Content starts
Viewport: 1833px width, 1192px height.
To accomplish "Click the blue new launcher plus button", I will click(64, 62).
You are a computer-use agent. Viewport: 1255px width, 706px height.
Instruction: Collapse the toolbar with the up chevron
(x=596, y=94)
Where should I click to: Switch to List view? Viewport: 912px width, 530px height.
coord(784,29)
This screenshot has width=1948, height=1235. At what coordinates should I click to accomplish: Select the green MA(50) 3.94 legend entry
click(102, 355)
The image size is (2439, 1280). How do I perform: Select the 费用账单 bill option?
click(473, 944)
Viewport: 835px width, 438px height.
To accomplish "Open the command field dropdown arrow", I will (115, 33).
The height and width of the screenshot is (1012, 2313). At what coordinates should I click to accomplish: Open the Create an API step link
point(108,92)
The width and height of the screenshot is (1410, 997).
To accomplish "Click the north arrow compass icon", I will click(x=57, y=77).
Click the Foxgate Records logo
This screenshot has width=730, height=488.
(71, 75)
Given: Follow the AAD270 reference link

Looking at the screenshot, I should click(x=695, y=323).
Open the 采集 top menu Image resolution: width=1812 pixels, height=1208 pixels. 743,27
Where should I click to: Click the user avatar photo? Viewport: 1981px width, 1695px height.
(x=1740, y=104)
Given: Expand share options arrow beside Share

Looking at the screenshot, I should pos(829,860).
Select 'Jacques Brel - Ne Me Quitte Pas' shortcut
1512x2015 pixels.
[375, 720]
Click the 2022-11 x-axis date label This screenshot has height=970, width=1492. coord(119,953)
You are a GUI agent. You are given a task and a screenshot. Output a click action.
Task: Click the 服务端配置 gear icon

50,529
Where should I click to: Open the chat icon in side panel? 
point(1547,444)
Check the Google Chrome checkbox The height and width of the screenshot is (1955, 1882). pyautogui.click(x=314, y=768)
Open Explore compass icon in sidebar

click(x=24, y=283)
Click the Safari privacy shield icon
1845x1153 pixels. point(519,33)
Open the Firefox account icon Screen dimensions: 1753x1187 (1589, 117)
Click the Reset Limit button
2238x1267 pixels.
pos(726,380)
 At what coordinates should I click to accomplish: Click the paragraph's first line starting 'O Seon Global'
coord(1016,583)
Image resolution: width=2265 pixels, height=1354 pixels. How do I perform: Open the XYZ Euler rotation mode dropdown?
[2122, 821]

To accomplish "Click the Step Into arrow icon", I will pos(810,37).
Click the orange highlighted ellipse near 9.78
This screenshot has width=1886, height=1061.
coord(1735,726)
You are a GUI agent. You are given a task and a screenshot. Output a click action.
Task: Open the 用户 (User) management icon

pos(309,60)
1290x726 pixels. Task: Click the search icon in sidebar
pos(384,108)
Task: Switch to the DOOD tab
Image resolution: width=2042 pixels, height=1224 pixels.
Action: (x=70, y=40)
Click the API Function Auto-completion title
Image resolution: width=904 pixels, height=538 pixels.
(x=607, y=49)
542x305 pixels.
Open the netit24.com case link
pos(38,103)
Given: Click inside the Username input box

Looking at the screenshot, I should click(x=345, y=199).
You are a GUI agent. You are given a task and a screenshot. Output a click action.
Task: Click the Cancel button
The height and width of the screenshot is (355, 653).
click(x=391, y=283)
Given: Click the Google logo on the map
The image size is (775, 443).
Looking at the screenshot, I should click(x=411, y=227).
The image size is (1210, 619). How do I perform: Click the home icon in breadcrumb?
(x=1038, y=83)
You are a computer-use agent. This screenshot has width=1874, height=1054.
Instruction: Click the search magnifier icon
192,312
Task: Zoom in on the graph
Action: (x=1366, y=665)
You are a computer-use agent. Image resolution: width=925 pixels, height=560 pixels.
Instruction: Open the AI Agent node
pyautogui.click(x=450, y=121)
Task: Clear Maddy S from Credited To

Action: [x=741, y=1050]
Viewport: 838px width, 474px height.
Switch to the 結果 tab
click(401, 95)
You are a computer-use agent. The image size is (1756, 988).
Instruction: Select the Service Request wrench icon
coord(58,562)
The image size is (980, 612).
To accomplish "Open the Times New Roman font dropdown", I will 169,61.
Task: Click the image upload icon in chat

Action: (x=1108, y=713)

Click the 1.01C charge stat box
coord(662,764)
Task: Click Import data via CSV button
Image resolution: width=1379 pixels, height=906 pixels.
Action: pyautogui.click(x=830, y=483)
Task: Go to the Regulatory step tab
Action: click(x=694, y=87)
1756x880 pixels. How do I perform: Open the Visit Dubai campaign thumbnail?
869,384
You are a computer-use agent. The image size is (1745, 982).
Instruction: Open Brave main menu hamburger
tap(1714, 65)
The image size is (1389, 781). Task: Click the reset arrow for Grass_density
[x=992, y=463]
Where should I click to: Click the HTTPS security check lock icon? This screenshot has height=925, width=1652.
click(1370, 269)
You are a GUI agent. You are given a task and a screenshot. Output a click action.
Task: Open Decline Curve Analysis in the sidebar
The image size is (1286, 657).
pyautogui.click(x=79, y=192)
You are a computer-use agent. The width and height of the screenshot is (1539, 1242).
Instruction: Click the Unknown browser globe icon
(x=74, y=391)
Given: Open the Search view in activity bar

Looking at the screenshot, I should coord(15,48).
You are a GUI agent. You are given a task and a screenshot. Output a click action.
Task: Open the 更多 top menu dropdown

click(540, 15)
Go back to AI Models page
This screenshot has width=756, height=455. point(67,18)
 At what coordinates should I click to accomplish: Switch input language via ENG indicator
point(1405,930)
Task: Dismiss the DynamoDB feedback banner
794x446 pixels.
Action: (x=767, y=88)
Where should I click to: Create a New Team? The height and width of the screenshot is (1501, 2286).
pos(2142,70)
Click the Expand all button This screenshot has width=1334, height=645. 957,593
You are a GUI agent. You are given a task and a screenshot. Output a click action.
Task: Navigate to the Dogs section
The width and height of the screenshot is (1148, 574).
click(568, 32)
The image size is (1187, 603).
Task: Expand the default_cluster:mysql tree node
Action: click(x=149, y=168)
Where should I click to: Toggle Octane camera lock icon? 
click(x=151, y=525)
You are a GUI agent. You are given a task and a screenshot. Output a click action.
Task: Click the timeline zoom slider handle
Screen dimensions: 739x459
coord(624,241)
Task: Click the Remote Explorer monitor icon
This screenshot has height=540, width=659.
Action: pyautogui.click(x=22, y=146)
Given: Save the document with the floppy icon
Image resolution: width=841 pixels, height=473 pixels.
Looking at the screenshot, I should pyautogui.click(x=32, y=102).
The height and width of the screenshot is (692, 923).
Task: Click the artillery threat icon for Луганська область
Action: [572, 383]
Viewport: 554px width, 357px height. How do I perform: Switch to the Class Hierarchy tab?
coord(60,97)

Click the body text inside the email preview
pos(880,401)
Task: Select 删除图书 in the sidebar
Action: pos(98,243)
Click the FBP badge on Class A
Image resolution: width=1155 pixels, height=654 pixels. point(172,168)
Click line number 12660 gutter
Content ends
• Exercise directions: Give each line of the records above again, unchanged.

• Response to this exercise:
Viewport: 1833px width, 1192px height.
To accomplish "Click the blue new launcher plus button", I will click(64, 62).
You are a computer-use agent. Viewport: 1255px width, 706px height.
Instruction: Collapse the toolbar with the up chevron
(x=596, y=94)
Where should I click to: Switch to List view? Viewport: 912px width, 530px height.
coord(784,29)
This screenshot has width=1948, height=1235. At what coordinates should I click to accomplish: Select the green MA(50) 3.94 legend entry
click(102, 355)
The image size is (2439, 1280). How do I perform: Select the 费用账单 bill option?
click(473, 944)
Viewport: 835px width, 438px height.
To accomplish "Open the command field dropdown arrow", I will (115, 33).
The height and width of the screenshot is (1012, 2313). At what coordinates should I click to accomplish: Open the Create an API step link
point(108,92)
The width and height of the screenshot is (1410, 997).
To accomplish "Click the north arrow compass icon", I will click(x=57, y=77).
Click the Foxgate Records logo
This screenshot has width=730, height=488.
(71, 75)
Given: Follow the AAD270 reference link

Looking at the screenshot, I should click(x=695, y=323).
Open the 采集 top menu Image resolution: width=1812 pixels, height=1208 pixels. 743,27
Where should I click to: Click the user avatar photo? Viewport: 1981px width, 1695px height.
(x=1740, y=104)
Given: Expand share options arrow beside Share

Looking at the screenshot, I should pos(829,860).
Select 'Jacques Brel - Ne Me Quitte Pas' shortcut
1512x2015 pixels.
[375, 720]
Click the 2022-11 x-axis date label This screenshot has height=970, width=1492. coord(119,953)
You are a GUI agent. You are given a task and a screenshot. Output a click action.
Task: Click the 服务端配置 gear icon

50,529
Where should I click to: Open the chat icon in side panel? 
point(1547,444)
Check the Google Chrome checkbox The height and width of the screenshot is (1955, 1882). pyautogui.click(x=314, y=768)
Open Explore compass icon in sidebar

click(x=24, y=283)
Click the Safari privacy shield icon
1845x1153 pixels. point(519,33)
Open the Firefox account icon Screen dimensions: 1753x1187 (1589, 117)
Click the Reset Limit button
2238x1267 pixels.
pos(726,380)
 At what coordinates should I click to accomplish: Click the paragraph's first line starting 'O Seon Global'
coord(1016,583)
Image resolution: width=2265 pixels, height=1354 pixels. How do I perform: Open the XYZ Euler rotation mode dropdown?
[2122, 821]

To accomplish "Click the Step Into arrow icon", I will pos(810,37).
Click the orange highlighted ellipse near 9.78
This screenshot has width=1886, height=1061.
coord(1735,726)
You are a GUI agent. You are given a task and a screenshot. Output a click action.
Task: Open the 用户 (User) management icon

pos(309,60)
1290x726 pixels. Task: Click the search icon in sidebar
pos(384,108)
Task: Switch to the DOOD tab
Image resolution: width=2042 pixels, height=1224 pixels.
Action: (x=70, y=40)
Click the API Function Auto-completion title
Image resolution: width=904 pixels, height=538 pixels.
(x=607, y=49)
542x305 pixels.
Open the netit24.com case link
pos(38,103)
Given: Click inside the Username input box

Looking at the screenshot, I should click(x=345, y=199).
You are a GUI agent. You are given a task and a screenshot. Output a click action.
Task: Click the Cancel button
The height and width of the screenshot is (355, 653).
click(x=391, y=283)
Given: Click the Google logo on the map
The image size is (775, 443).
Looking at the screenshot, I should click(x=411, y=227).
The image size is (1210, 619). How do I perform: Click the home icon in breadcrumb?
(x=1038, y=83)
You are a computer-use agent. This screenshot has width=1874, height=1054.
Instruction: Click the search magnifier icon
192,312
Task: Zoom in on the graph
Action: (x=1366, y=665)
You are a computer-use agent. Image resolution: width=925 pixels, height=560 pixels.
Instruction: Open the AI Agent node
pyautogui.click(x=450, y=121)
Task: Clear Maddy S from Credited To

Action: [x=741, y=1050]
Viewport: 838px width, 474px height.
Switch to the 結果 tab
click(401, 95)
You are a computer-use agent. The image size is (1756, 988).
Instruction: Select the Service Request wrench icon
coord(58,562)
The image size is (980, 612).
To accomplish "Open the Times New Roman font dropdown", I will 169,61.
Task: Click the image upload icon in chat

Action: (x=1108, y=713)

Click the 1.01C charge stat box
coord(662,764)
Task: Click Import data via CSV button
Image resolution: width=1379 pixels, height=906 pixels.
Action: pyautogui.click(x=830, y=483)
Task: Go to the Regulatory step tab
Action: click(x=694, y=87)
1756x880 pixels. How do I perform: Open the Visit Dubai campaign thumbnail?
869,384
You are a computer-use agent. The image size is (1745, 982).
Instruction: Open Brave main menu hamburger
tap(1714, 65)
The image size is (1389, 781). Task: Click the reset arrow for Grass_density
[x=992, y=463]
Where should I click to: Click the HTTPS security check lock icon? This screenshot has height=925, width=1652.
click(1370, 269)
You are a GUI agent. You are given a task and a screenshot. Output a click action.
Task: Open Decline Curve Analysis in the sidebar
The image size is (1286, 657).
pyautogui.click(x=79, y=192)
You are a computer-use agent. The width and height of the screenshot is (1539, 1242).
Instruction: Click the Unknown browser globe icon
(x=74, y=391)
Given: Open the Search view in activity bar

Looking at the screenshot, I should coord(15,48).
You are a GUI agent. You are given a task and a screenshot. Output a click action.
Task: Open the 更多 top menu dropdown

click(540, 15)
Go back to AI Models page
This screenshot has width=756, height=455. point(67,18)
 At what coordinates should I click to accomplish: Switch input language via ENG indicator
point(1405,930)
Task: Dismiss the DynamoDB feedback banner
794x446 pixels.
Action: (x=767, y=88)
Where should I click to: Create a New Team? The height and width of the screenshot is (1501, 2286).
pos(2142,70)
Click the Expand all button This screenshot has width=1334, height=645. 957,593
You are a GUI agent. You are given a task and a screenshot. Output a click action.
Task: Navigate to the Dogs section
The width and height of the screenshot is (1148, 574).
click(568, 32)
The image size is (1187, 603).
Task: Expand the default_cluster:mysql tree node
Action: click(x=149, y=168)
Where should I click to: Toggle Octane camera lock icon? 
click(x=151, y=525)
You are a GUI agent. You are given a task and a screenshot. Output a click action.
Task: Click the timeline zoom slider handle
Screen dimensions: 739x459
coord(624,241)
Task: Click the Remote Explorer monitor icon
This screenshot has height=540, width=659.
Action: pyautogui.click(x=22, y=146)
Given: Save the document with the floppy icon
Image resolution: width=841 pixels, height=473 pixels.
Looking at the screenshot, I should pyautogui.click(x=32, y=102).
The height and width of the screenshot is (692, 923).
Task: Click the artillery threat icon for Луганська область
Action: [572, 383]
Viewport: 554px width, 357px height. How do I perform: Switch to the Class Hierarchy tab?
coord(60,97)

Click the body text inside the email preview
pos(880,401)
Task: Select 删除图书 in the sidebar
Action: pos(98,243)
Click the FBP badge on Class A
Image resolution: width=1155 pixels, height=654 pixels. point(172,168)
Click line number 12660 gutter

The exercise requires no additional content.